The final LJ Rε parameters of the tested ions for use with the TIP3P water model are listed in Table 2 along with the calculated IE, IODgas, and HFE and the IODliq and CN values in the first hydration shell of the ions. The force field parameters derived from the target properties of gas-phase IE and IODgas are denoted as model I, while model II represents the ion models targeting gas-phase IE and IODliq. For comparison, Mg2+ and Ca2+ models (adapted from Åqvist’s work [26]) in the Amber force fields were tested as well; the Cl model by Joung and Cheatham was chosen, denoted as Cl(JC), and this model was tuned for a balanced performance of crystal and solution properties [46].
For the metal cations, our models appeared to have a smaller R and a larger ε than Åqvist’s models (Table 2). The designed models accurately reproduced the corresponding target properties of IE, IODgas (model I), and IODliq (model II), whereas they gave considerable overestimates (i.e., more negative values) of the ionic HFE by 50−100 kcal/mol (Table 2). Mg(II) and Ca(II) yielded IODliq values of 2.09 and 2.46 Å (Table 2 and Figure 4), respectively, in good agreement with the experimental observations (Table 1); however, both models gave a larger coordination number (CN) of water molecules in the first hydration shell of the ions than the experiments, probably due to the overestimated HFEs. When targeting the gas-phase IOD, model I for Mg2+ and Ca2+ tended to yield a relatively small IOD in aqueous solution (i.e., IODliq), despite its good performance in CN prediction (Figure 4).

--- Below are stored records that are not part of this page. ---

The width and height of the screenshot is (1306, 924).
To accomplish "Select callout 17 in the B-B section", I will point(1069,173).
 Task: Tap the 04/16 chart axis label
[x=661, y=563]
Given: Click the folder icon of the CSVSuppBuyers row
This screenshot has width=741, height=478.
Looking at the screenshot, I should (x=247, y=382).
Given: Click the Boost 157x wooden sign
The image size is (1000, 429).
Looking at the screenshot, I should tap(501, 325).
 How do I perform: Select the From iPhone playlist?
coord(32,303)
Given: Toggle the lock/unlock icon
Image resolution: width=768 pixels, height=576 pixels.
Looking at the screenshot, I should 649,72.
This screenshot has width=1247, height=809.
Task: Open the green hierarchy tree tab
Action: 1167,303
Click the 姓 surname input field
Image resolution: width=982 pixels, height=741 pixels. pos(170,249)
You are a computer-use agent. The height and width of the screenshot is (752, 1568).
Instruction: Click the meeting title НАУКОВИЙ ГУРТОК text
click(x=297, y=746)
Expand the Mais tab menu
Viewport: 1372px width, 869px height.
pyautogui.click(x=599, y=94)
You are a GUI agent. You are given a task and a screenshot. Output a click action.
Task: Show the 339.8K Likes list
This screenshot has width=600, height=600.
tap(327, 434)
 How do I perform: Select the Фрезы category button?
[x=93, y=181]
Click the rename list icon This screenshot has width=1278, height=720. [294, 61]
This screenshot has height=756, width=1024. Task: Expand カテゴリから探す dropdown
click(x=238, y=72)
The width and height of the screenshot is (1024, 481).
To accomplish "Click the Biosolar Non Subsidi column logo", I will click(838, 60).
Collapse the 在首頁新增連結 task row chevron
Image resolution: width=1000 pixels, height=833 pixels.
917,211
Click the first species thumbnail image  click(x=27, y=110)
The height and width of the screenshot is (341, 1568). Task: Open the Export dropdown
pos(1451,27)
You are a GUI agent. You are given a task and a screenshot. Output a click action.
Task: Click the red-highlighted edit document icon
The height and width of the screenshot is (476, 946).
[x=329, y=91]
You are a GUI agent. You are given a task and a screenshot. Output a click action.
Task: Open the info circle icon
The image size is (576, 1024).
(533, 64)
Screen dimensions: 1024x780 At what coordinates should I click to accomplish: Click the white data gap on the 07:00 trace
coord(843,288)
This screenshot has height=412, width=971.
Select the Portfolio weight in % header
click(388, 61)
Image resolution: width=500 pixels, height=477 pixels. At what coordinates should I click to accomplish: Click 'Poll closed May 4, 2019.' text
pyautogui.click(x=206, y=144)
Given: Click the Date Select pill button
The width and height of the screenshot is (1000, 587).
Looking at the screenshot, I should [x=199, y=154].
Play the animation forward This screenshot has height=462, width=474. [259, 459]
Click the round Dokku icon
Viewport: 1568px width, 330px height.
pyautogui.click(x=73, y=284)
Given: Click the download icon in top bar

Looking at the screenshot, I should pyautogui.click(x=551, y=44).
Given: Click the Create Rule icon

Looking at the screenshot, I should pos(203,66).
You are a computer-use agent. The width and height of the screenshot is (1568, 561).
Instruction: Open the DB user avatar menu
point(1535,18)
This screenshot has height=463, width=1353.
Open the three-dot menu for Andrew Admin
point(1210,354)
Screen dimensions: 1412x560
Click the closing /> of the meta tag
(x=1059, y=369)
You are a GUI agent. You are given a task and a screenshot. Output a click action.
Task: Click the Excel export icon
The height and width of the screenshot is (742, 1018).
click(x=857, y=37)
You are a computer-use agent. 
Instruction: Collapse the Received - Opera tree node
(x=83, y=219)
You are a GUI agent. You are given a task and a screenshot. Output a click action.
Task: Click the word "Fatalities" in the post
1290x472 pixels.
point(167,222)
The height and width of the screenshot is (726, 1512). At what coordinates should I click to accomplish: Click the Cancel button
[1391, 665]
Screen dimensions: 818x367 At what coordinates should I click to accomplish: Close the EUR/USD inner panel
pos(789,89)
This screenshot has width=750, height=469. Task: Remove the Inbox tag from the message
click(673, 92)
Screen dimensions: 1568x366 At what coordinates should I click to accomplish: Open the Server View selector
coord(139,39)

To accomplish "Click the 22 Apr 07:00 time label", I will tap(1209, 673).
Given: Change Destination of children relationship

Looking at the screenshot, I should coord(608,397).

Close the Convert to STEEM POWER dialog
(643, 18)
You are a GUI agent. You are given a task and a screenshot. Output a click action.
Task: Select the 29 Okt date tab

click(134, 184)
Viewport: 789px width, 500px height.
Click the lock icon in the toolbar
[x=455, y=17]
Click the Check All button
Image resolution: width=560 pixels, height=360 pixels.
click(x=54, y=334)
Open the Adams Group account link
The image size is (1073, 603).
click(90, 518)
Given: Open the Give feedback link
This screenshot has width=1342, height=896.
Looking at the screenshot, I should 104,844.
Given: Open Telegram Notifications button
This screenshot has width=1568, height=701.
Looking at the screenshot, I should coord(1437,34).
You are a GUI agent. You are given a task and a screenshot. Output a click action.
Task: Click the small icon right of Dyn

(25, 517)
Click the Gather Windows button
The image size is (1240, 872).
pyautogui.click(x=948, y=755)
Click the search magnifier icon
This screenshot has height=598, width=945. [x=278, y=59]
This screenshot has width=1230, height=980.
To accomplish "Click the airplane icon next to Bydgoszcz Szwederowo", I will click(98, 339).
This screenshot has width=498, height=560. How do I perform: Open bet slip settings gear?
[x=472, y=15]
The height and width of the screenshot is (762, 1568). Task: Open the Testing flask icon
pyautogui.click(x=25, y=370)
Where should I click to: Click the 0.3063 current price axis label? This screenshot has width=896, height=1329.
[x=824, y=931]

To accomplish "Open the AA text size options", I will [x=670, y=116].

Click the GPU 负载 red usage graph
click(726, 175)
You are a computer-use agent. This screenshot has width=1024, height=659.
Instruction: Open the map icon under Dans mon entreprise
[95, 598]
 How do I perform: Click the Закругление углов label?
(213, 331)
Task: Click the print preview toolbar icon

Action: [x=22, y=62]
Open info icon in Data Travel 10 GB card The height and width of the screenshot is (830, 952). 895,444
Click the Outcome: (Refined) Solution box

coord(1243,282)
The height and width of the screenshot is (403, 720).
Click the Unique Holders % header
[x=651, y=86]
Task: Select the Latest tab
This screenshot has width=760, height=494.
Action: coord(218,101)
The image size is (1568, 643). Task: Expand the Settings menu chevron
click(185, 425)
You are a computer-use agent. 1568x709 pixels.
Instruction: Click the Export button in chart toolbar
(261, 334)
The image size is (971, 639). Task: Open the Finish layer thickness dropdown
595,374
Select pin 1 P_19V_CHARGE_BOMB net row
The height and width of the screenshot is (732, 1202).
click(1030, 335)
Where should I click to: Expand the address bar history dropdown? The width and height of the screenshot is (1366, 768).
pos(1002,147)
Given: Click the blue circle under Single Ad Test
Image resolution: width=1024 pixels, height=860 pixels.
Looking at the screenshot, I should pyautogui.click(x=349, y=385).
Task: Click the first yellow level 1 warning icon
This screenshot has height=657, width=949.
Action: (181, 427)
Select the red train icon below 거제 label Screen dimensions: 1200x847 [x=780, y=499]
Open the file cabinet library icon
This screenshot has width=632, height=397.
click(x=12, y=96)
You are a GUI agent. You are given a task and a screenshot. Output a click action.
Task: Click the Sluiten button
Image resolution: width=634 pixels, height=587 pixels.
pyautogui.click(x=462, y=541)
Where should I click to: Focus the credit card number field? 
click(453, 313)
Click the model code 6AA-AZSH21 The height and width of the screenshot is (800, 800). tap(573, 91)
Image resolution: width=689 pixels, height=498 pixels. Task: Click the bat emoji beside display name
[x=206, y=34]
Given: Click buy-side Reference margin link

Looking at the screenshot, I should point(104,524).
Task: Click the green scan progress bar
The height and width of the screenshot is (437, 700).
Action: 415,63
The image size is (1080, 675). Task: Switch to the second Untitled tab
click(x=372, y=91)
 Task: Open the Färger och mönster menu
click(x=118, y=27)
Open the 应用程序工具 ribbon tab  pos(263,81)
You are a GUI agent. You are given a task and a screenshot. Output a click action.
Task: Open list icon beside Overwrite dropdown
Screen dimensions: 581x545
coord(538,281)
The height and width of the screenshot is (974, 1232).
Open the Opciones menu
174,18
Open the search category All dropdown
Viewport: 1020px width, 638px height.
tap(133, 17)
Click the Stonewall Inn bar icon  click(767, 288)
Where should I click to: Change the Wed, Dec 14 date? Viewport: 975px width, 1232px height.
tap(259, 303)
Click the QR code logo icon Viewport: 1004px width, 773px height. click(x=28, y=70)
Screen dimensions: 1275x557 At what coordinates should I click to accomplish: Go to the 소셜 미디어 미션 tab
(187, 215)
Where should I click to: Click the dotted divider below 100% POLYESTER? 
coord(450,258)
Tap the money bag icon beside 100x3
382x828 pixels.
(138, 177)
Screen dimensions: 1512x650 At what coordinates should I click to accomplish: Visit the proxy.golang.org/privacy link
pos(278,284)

As expected, Mg(Åqvist) targeted the HFE and gave a value close to the experiment; however, Ca(Åqvist) yielded an HFE value of −331.98 kcal/mol, underestimating the experimental value by 46 kcal/mol. It should be noted that in the original publication [26], the Mg2+ and Ca2+ models showed a reasonable predictions for both HFE and IOD. After adaptation for compatibility with the Amber force fields, the Ca2+ model appeared not to work well.
For the Cl anion, R and ε values were on the same order of magnitude as the JC model (Table 2). Surprisingly, although model Cl(I) did not target the liquid-phase IOD and HFE, it reproduced both properties accurately (Table 2). Cl(JC) appeared to give a relatively small IODliq of 3.12 Å compared to the experimental observation (3.187 Å), as given in Table 2 and Figure 4. Comparisons of the predicted properties with gas-phase QM calculations and liquid-phase MD simulations are given in Tables S1 and S2, respectively, in the Supplementary Materials.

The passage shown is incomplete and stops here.